Considering how much time most adults will spend in the workplace over the course of their lives (an estimated 25-30 years), it doesn't take much of a stretch to surmise a person's choice of career plays a significant role in their sense of happiness.
I believe a fulfilling career is something you have the power to create, moment by moment, year by year, and decade by decade. Just as success rarely happens overnight, deriving a healthy amount of satisfaction from the work that you do requires the right mindset.
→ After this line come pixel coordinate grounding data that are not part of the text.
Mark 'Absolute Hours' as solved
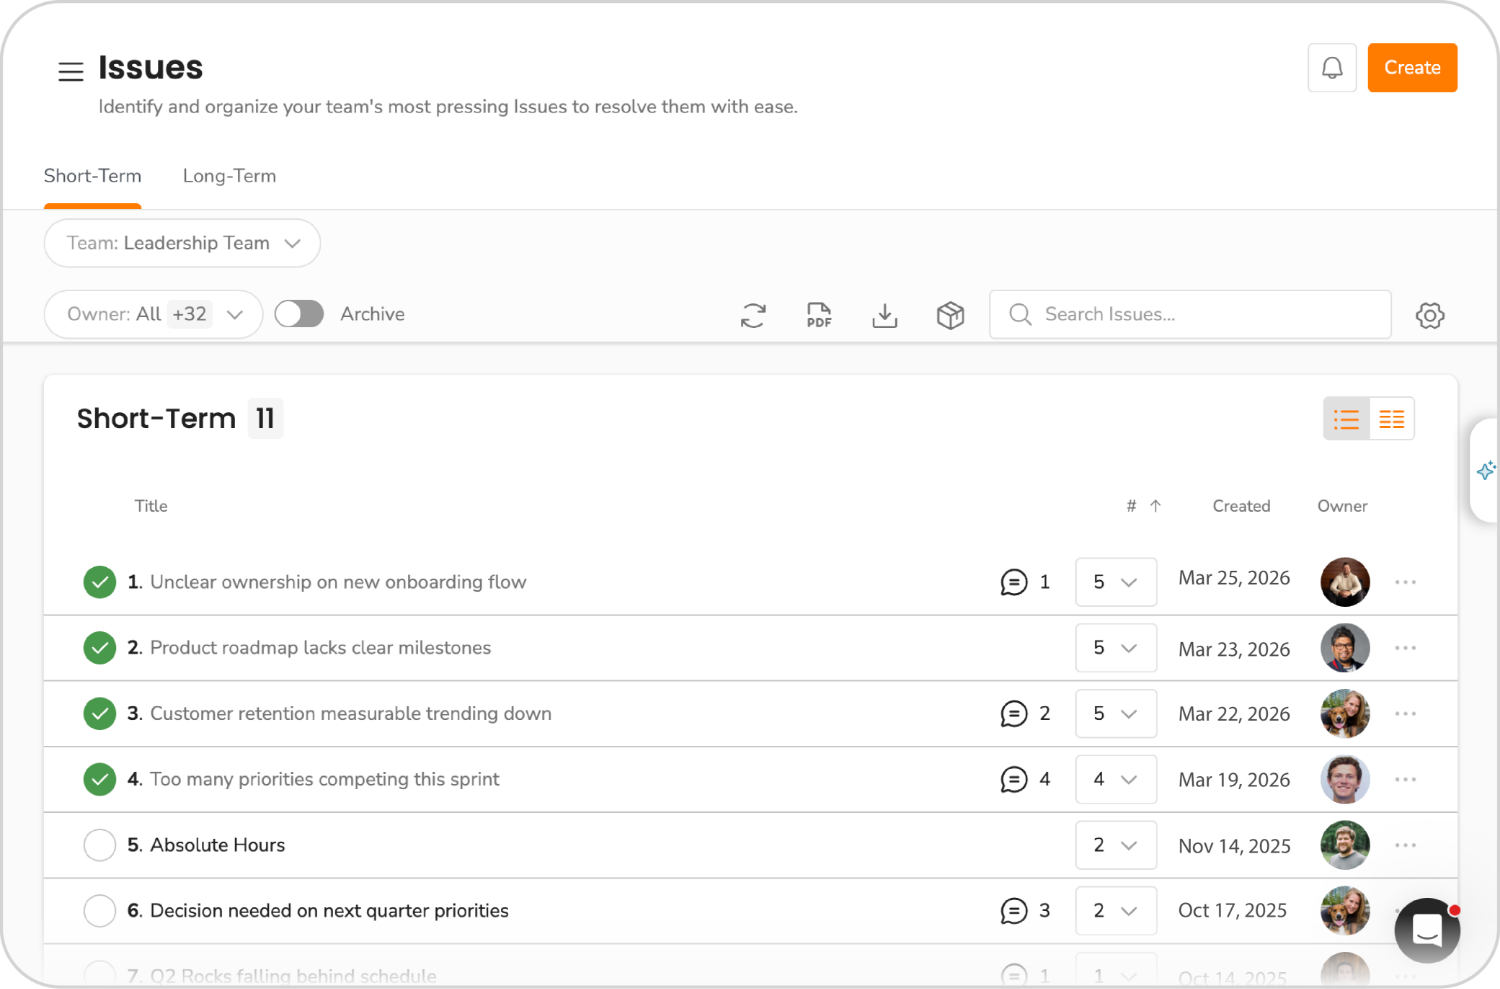Screen dimensions: 1500x989 coord(99,845)
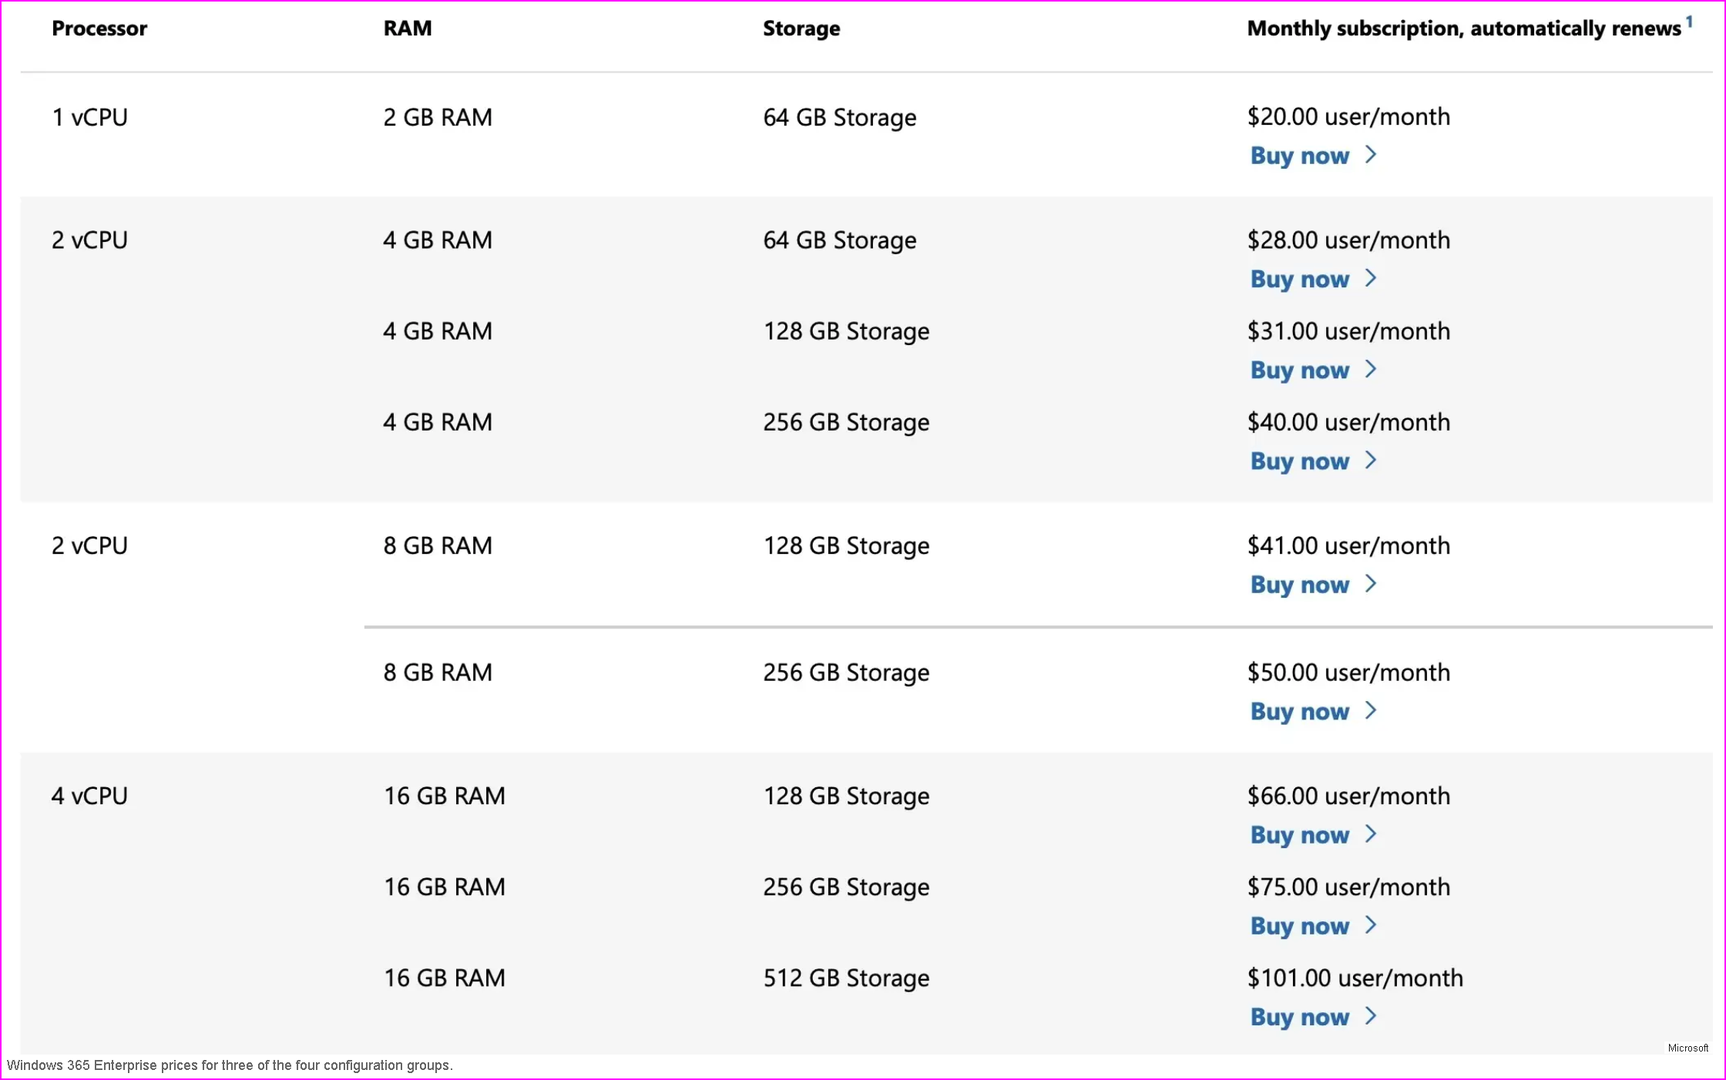Image resolution: width=1726 pixels, height=1080 pixels.
Task: Select Buy now for the $41.00 plan
Action: coord(1299,585)
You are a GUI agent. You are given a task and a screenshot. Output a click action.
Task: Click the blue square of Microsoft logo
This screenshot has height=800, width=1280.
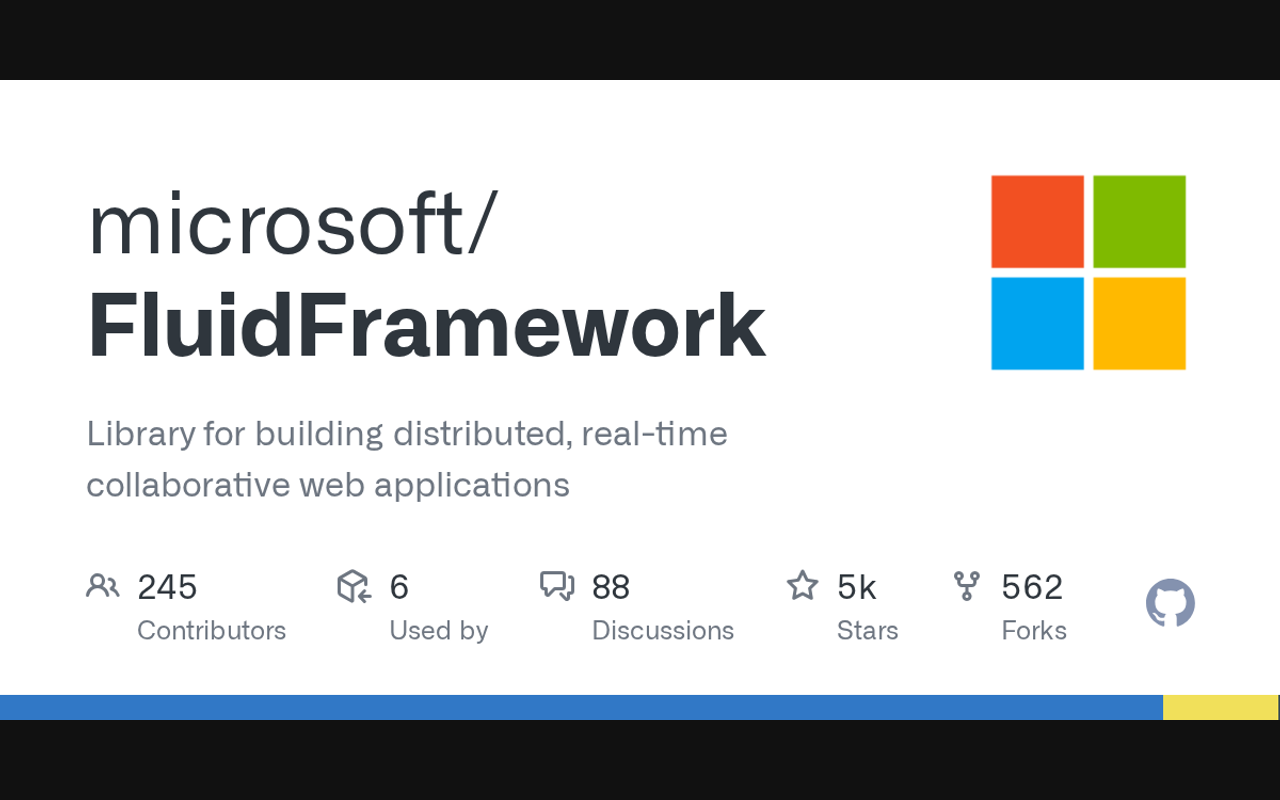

I recently read Big Magic by Elizabeth Gilbert. (The same author that wrote Eat, Pray, Love - you may have heard of that little movie!) She shares her wisdom regarding the choice each of us has between saying yes or no when inspiration strikes. She writes about clearing out obstacles which are preventing you from living your most creative life, understanding that "whatever is bad for you is probably also bad for your work."
There are so many wonderful truths that she offers, but one of my favorites is found on page 63, where she says: "Work with all of your heart because - I promise - if you show up to work day after day after day after day, you just might get lucky enough some random morning to burst right into bloom."
Here are five of my tips to contemplate as you reach for your goals.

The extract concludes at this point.